Exercise requirements: Write out, from the entries below, exactly the lines that run between the lines holding "Registrera (93, 1329)" and "66 (175, 1808)", inclusive, and stop there.

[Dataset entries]
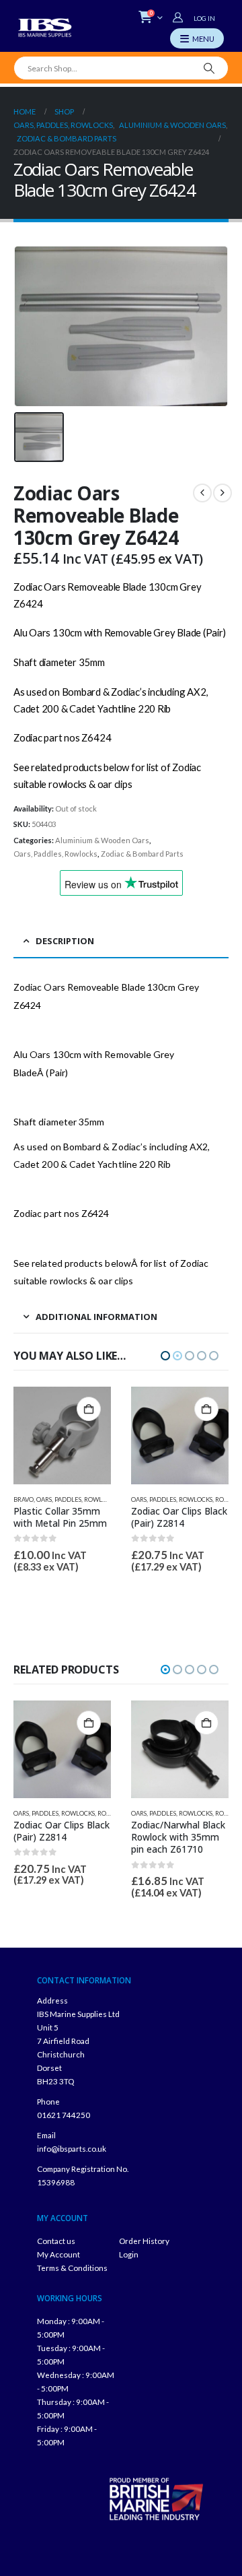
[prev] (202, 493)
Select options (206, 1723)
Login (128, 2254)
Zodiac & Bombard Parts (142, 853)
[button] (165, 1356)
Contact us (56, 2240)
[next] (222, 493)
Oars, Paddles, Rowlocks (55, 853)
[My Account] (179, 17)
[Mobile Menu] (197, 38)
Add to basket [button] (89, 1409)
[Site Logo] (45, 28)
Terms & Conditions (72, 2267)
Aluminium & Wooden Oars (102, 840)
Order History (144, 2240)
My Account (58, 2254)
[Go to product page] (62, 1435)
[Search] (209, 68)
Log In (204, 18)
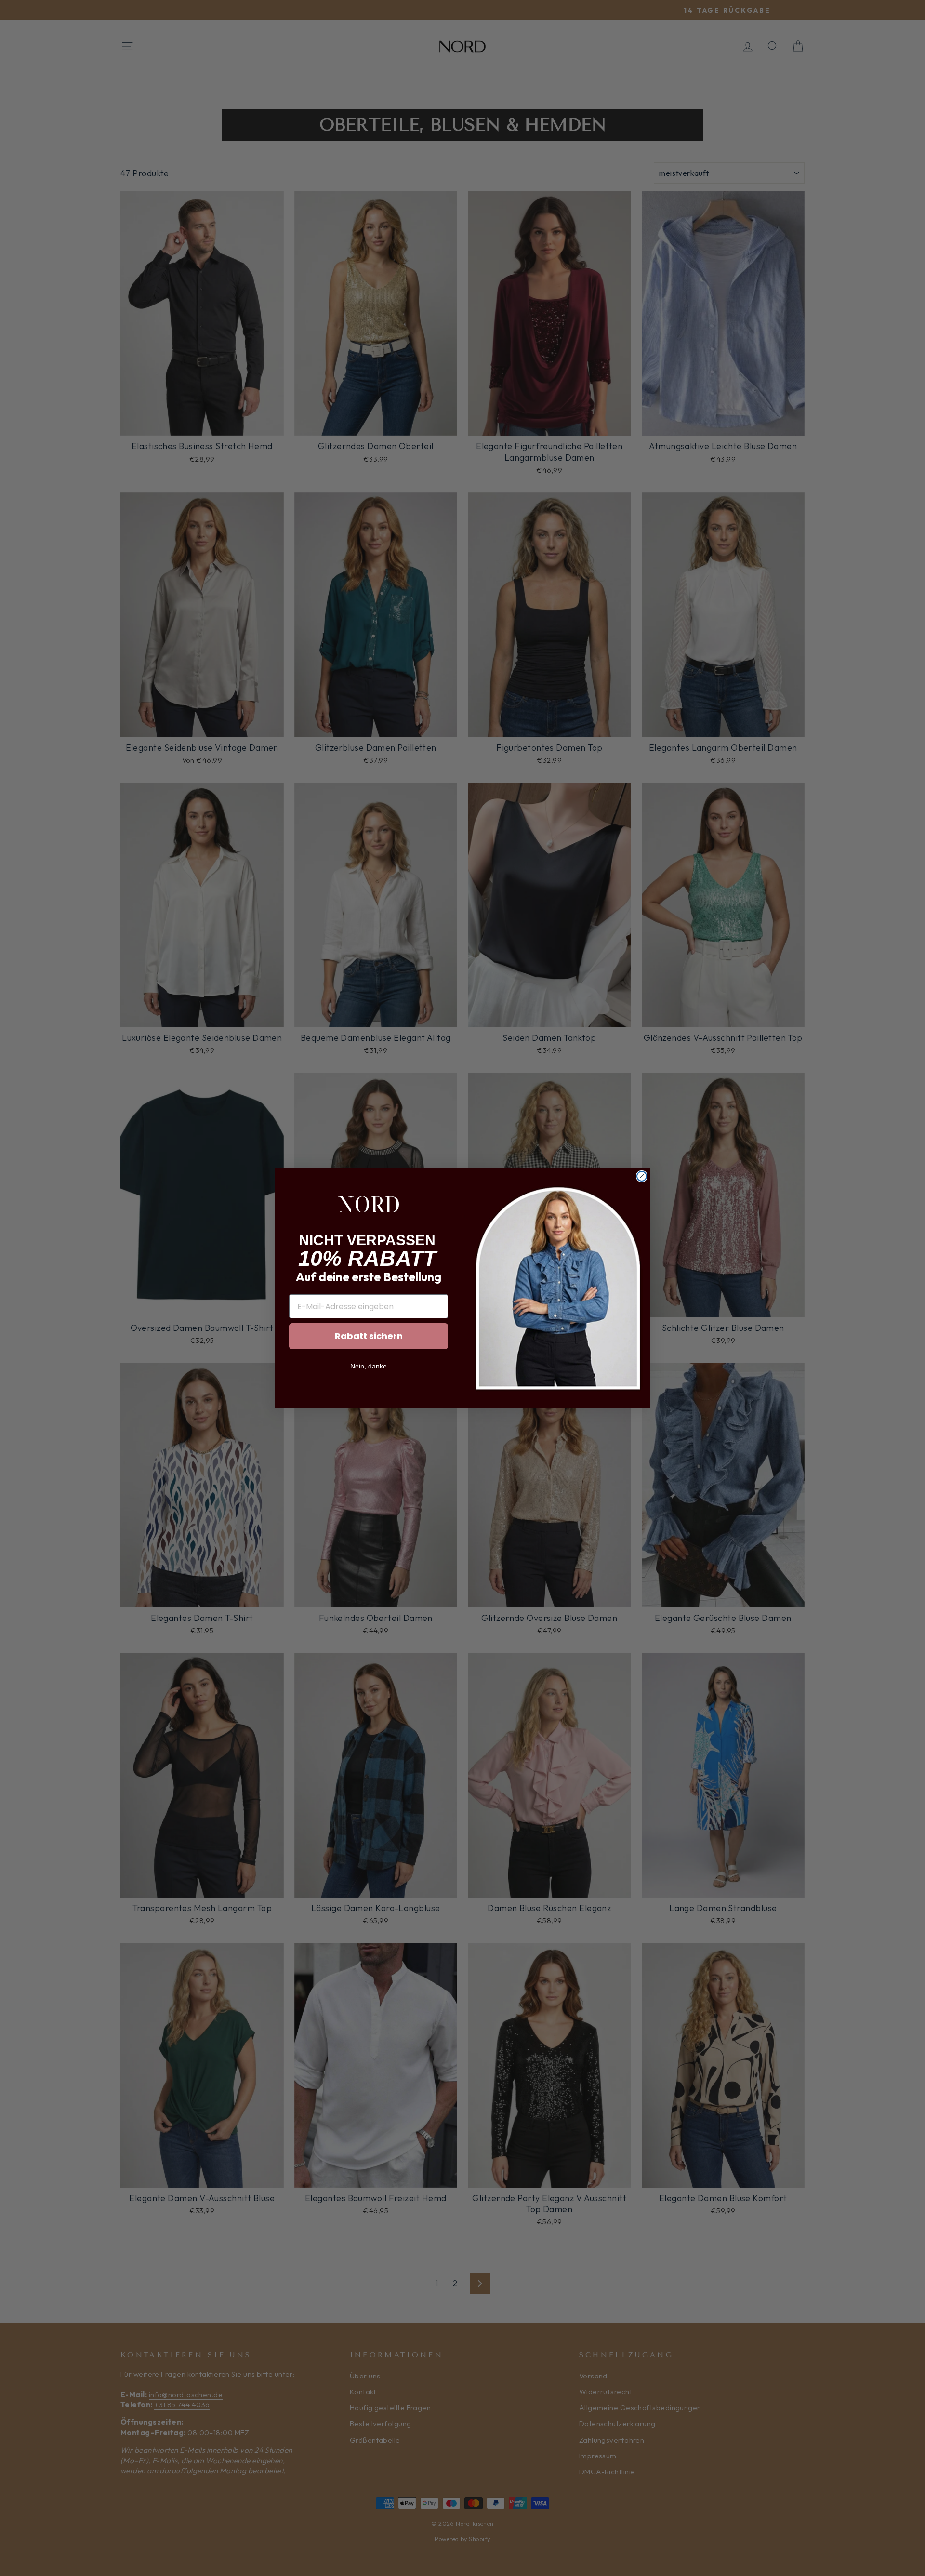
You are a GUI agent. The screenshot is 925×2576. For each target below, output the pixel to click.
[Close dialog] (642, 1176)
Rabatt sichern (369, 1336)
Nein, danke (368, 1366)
---
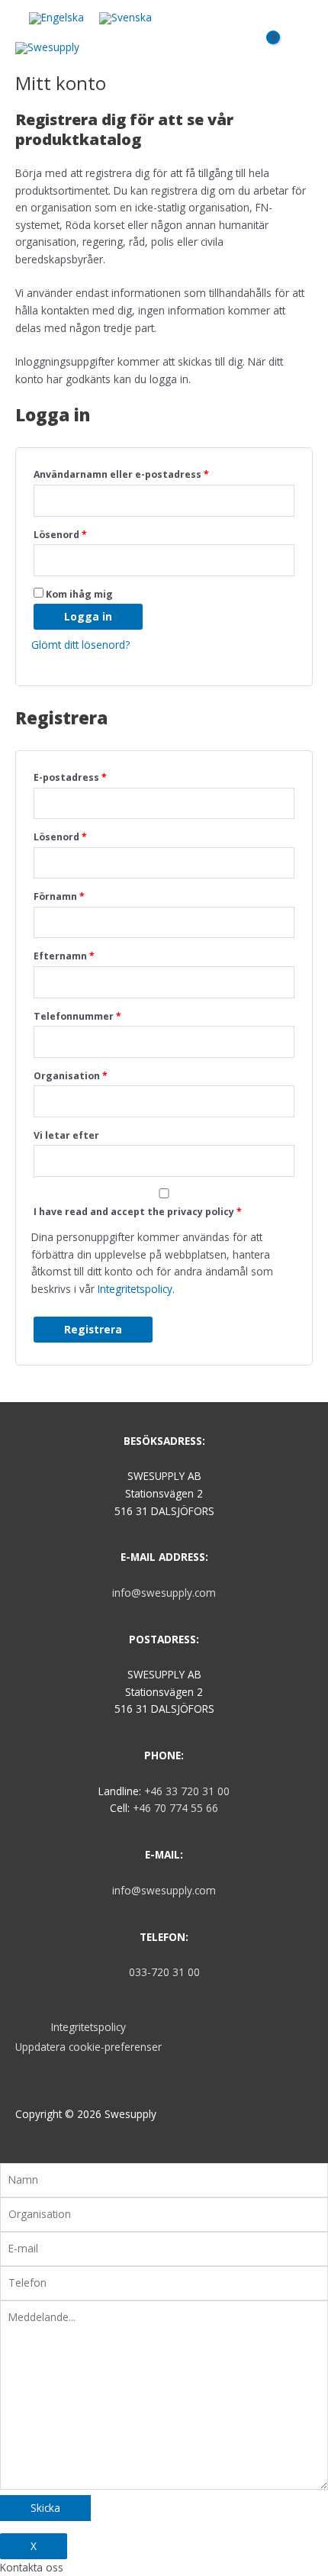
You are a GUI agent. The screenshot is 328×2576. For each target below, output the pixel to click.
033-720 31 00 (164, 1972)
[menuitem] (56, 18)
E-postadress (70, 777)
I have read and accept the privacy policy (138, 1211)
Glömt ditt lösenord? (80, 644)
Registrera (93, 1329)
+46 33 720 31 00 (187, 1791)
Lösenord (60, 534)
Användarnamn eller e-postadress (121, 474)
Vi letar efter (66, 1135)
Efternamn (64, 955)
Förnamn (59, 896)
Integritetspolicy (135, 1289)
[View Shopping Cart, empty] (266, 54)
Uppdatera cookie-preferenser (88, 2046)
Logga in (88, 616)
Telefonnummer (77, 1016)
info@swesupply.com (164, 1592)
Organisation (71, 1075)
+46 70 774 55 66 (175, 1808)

Task output:
Registrera (93, 1329)
+46 33 720 31 00 (187, 1791)
Lösenord (60, 534)
Användarnamn eller e-postadress (121, 474)
Vi letar efter (66, 1135)
Efternamn (64, 955)
Förnamn (59, 896)
Integritetspolicy (135, 1289)
[View Shopping Cart, empty] (266, 54)
Uppdatera cookie-preferenser (88, 2046)
Logga in (88, 616)
Telefonnummer (77, 1016)
info@swesupply.com (164, 1592)
Organisation (71, 1075)
+46 70 774 55 66 (175, 1808)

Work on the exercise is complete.